Ao lermos[1] que o Executivo projecta gastar 200
milhões de USD/ano criando uma Reserva Estratégica Alimentar do Estado acreditamos
ser essa uma oportunidade singular para se estimular a produção local de
alimentos visando satisfazer assim uma demanda real que em 2016 representou,
segundo o Anuário de Estatística de
Comércio Externo-2016 do INE, cerca de 314.914 milhões de kwanzas (1.898
milhões de dólares americanos)[2].
Segundo a notícia1, os experts
do Ministério do Comércio dizem que Angola não produz, em volume suficiente,
nenhum produto da cesta básica o que não deixa de ser verdade. Contudo, o que esses
experts parecem negligenciar é que a
única forma de Angola deixar de importar o que consome, num contexto em que as
Reservas Internacionais Líquidas estão a um nível baixo[3],
é através do aumento da produtividade no sector produtivo (agricultura e indústria).
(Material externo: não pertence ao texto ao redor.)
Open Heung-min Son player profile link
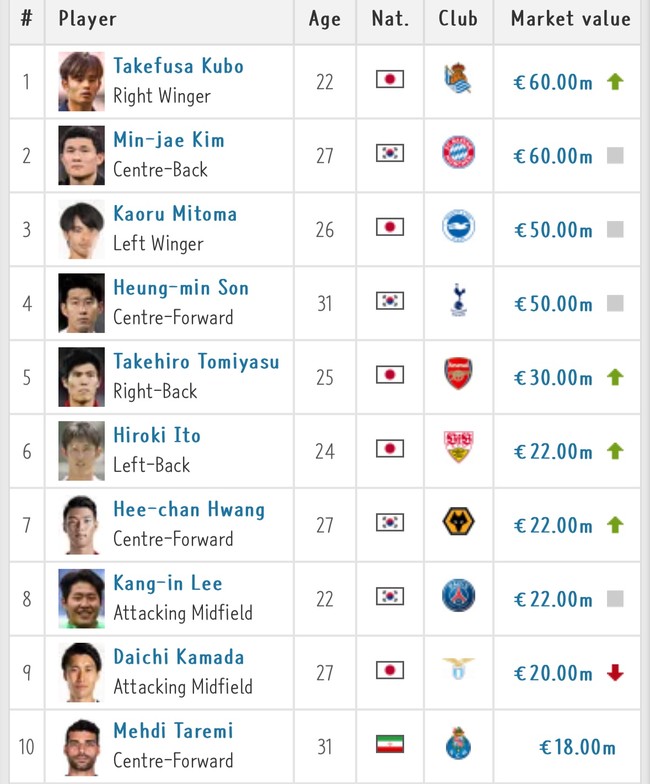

Dados do Conselho Nacional de Carregadores (CNC) indicam
que sete dos dez produtos mais importados, no 1º semestre de 2017, são do ramo
alimentar o que faz do fomento da
produção alimentar uma prioridade[4].
Um processo de produção interna bem articulado deveria permitir Angola, tendo
como base os dados do CNC, mudar esse quadro a médio prazo. Por outras
palavras, da lista dos produtos mais
importados o Executivo Angola deveria elaborar um plano de acção concreto para
retirar dela os produtos alimentares. Para que tal seja possível é necessário
um aumento da produtividade no sector agrícola, através de um upgrade na tecnologia usada[5],
melhoria na infra-estrutura básica (estradas, acesso a luz eléctrica), criação
de sistemas de irrigação e disponibilização de insumos (sementes melhoradas,
fertilizantes). De facto Hayami & Ruttan (1971)[6]
explicam que o sector agrícola de um país só se desenvolve com a presença de um
subsector industrial capaz de fornecer os inputs
necessários (desde equipamentos aos insumos já mencionados).
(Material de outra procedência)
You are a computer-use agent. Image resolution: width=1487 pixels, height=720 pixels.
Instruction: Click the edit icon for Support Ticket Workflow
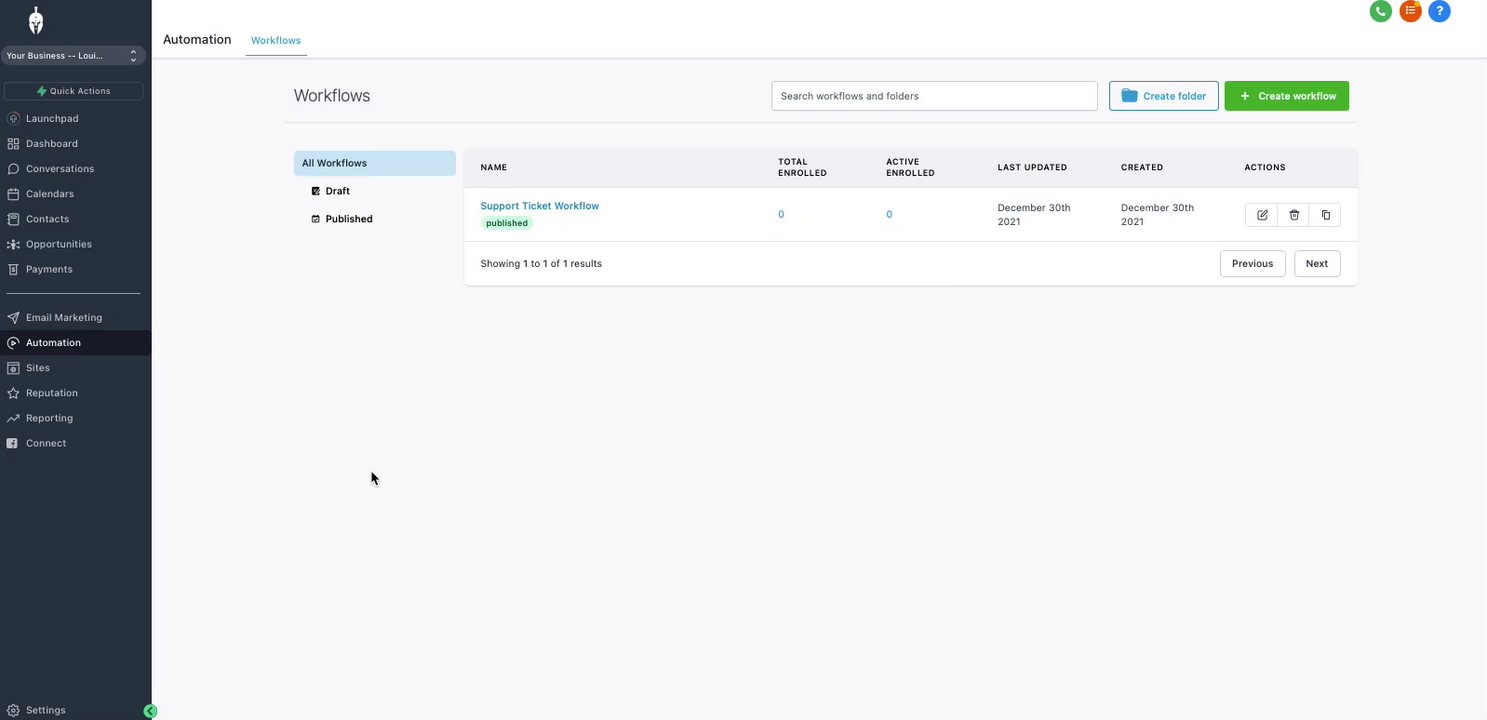[x=1262, y=215]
Levando avante a criação desta Reserva Estratégica
Alimentar o Executivo angolano poderia criar um estímulo para que se crie um círculo
virtuoso, fazendo surgir empregos a montante, por exemplo, nas explorações agrícolas e no subsector da indústria
de produção de equipamentos agrícolas e serviços especializados, e a jusante criar-se-iam
empregos na indústria de produção alimentar, satisfazendo-se assim a demanda intersectorial desejada num
contexto de fraca disponibilidade de divisas como é o actual momento que Angola
vive.
Apresentada desta forma compreende-se que a Reserva
Estratégica Alimentar do Estado não deveria servir apenas para ajudar a controlar
os preços dos produtos da cesta básica. Ela tem o potencial de desafiar os actuais
produtores nacionais a aumentarem a produção, encorajar a entrada de novos
actores, nacionais e estrangeiros, bem como de incentivar o sector bancário
local a financiar projectos que visem satisfazer a demanda gerada e desta forma
tornar sustentável essa proposta do Executivo. Enfim, essa visão vai exigir que
o Executivo, a sair das próximas eleições, adopte uma mudança de paradigma,
começando, por exemplo, a desencorajar
a compra de produtos alimentares no exterior i.e. corrigindo o que está mal, e desafiando os produtores nacionais. Está
lançado o desafio!
*Publicado inicialmente no Novo Jornal Online: http://www.novojornal.co.ao/economia/interior/a-reserva-estrategica-alimentar-do-estado-uma-oportunidade-para-se-corrigir-o-que-esta-mal-e-criar-demanda-intersectorial-em-angola-40909.html
[2]
Combinando a importação de
produtos agrícolas e alimentares cf. Quadro 5 - Exportação e Importação por
Grupo de Produtos, Anuário de Estatística
de Comércio Externo-2016 do INE. 1 USD = 165.903 Kz, câmbio médio a anual do BNA em 2016.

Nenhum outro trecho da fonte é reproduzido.